▶ _练习内容_:
A – 请列出关于台湾问题与斯诺访华的文章中,毛泽东所说属于“整个台湾地区”的全部地方。
B – 请判断下列说法是否符合关于台湾问题与斯诺访华的文章,每项回答“是”或“否”,并原样引用文中起决定作用的词句:(i)斯诺第三次访问新中国时在中国停留了六个月;(ii)毛泽东表示要用武力解决台湾问题;(iii)斯诺夫妇与毛泽东的合照在国庆当天登上了《人民日报》头版头条。
C – 请从关于台湾问题与斯诺访华的文章最后一句之后接着续写一段。

关于台湾问题,毛泽东曾在1957年同德意志民主共和国人民议员代表团谈话、同苏共中央第一书记赫鲁晓夫谈话以及同拉丁美洲十七国共产党代表团谈话中屡次重申,

 

“美国必须从台湾撤军”、“中国大陆同台湾的关系不同于两个德国、两个朝鲜、两个越南”、尤其“不能把台湾问题上的国际问题同国内问题混淆起来”。

 

在1960年同斯诺的谈话中,斯诺向毛泽东介绍了美国当时在大选中对肯尼迪和尼克松关于马祖金门问题的辩论,毛泽东表示,这是为了“争选票”。而且,毛泽东希望美国人明白:

 

“整个台湾地区,包括台湾和澎湖列岛,金门和马祖,都是中国的领土。”

 

台湾问题的现状核心问题不在于蒋介石,而“主要是美国政府的问题”,因为“美国政府不愿意放弃台湾”。具体到解决台湾问题的方式和时间点,毛泽东说,“我们要谈判解决,不要武力解决”,而且“这个问题可能要搅合很长时间”。

 

而中国共产党对台湾问题的严肃立场,斯诺作为“作家”在前期周恩来总理的列车上已经明白,直到美国认识到“台湾之于中国,就像夏威夷之于美国一样”,否则美国记者将不被欢迎到新中国来。

 

斯诺第三次访问新中国是1970年8月至1971年2月,在中国停留了六个月。1970年10月1日,在检阅国庆群众游行的天安门城楼上,斯诺夫妇站在毛泽东的身边,同毛泽东进行了亲切的交谈并合影留念。一周后,《人民日报》头版头条刊登了这一合照,报纸右上角的《毛泽东语录》栏内刊登了一句话“全世界包括美国人民都是我们的好朋友”。毛泽东曾对身边工作人员解释,为何要对斯诺给与如此高的礼遇时说:

 

“醉翁之意不在酒。我先放个试探气球触动美国的感觉神经。”

 

这实际上是向世界发出一个确实的信号:中国政府已经决定实现中美关系的缓和。基辛格后来回忆:

 

“那个信号太隐晦,以至于我们这些粗糙的西方大脑完全没有理解其涵义。”

▶ _数据_:

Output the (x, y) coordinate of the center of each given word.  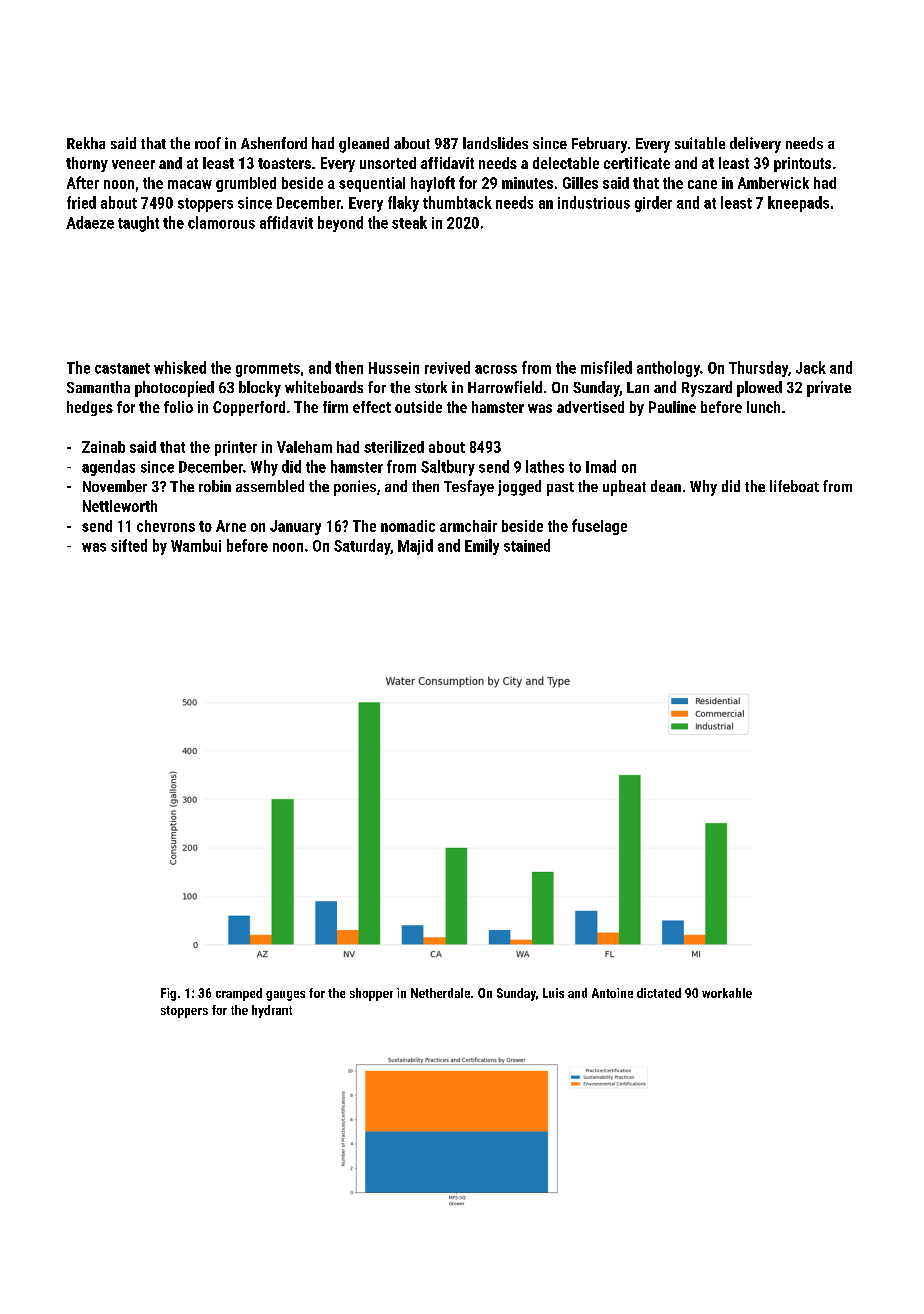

▶ _各题答案_:
A – 台湾、澎湖列岛、金门、马祖

B –
(i)是:“在中国停留了六个月”
(ii)否:“我们要谈判解决,不要武力解决”
(iii)否:“一周后,《人民日报》头版头条刊登了这一合照”

C –
毛泽东与斯诺于1970年12月18日进行了最后一次谈话。当斯诺问到会不会允许像尼克松这样一个代表垄断资本家的人来中国时,毛泽东表示欢迎尼克松访华。毛泽东说:

 

“外交部要研究一下。左、中、右都让来。为什么右派要让来?就是说尼克松,他是代表垄断资本家的。当然要让他来,因为解决问题,中派、左派是不行的,在现时要跟尼克松解决。”

 

毛泽东说:

 

“尼克松如果想到北京来,你就捎个信,叫他偷偷地,不要公开,坐上一架飞机就可以来嘛。谈不成也可以,谈得成也可以嘛。何必那么僵着?”

 

毛泽东同斯诺的谈话,1971年4月30日才由斯诺在美国《生活》杂志上公开,但其谈话内容很早就传到了白宫。毛泽东一直信任斯诺,并通过斯诺传递自己的对外话语。而尼克松在几天之内就得知毛泽东与斯诺的谈话内容,在一定程度上反映了毛泽东对外话语的传递是积极有效的。

 

四、结 语

 

斯诺作为中国共产党值得信赖的“老朋友”,其历次采访与毛泽东对外话语的传递本质上就是对“延安故事”、“中国与世界共同发展故事”的成功讲述。中国共产党在延安时期通过灵活的外交方针和主动的宣传策略,成功搭建了“延安故事”的脉络和框架。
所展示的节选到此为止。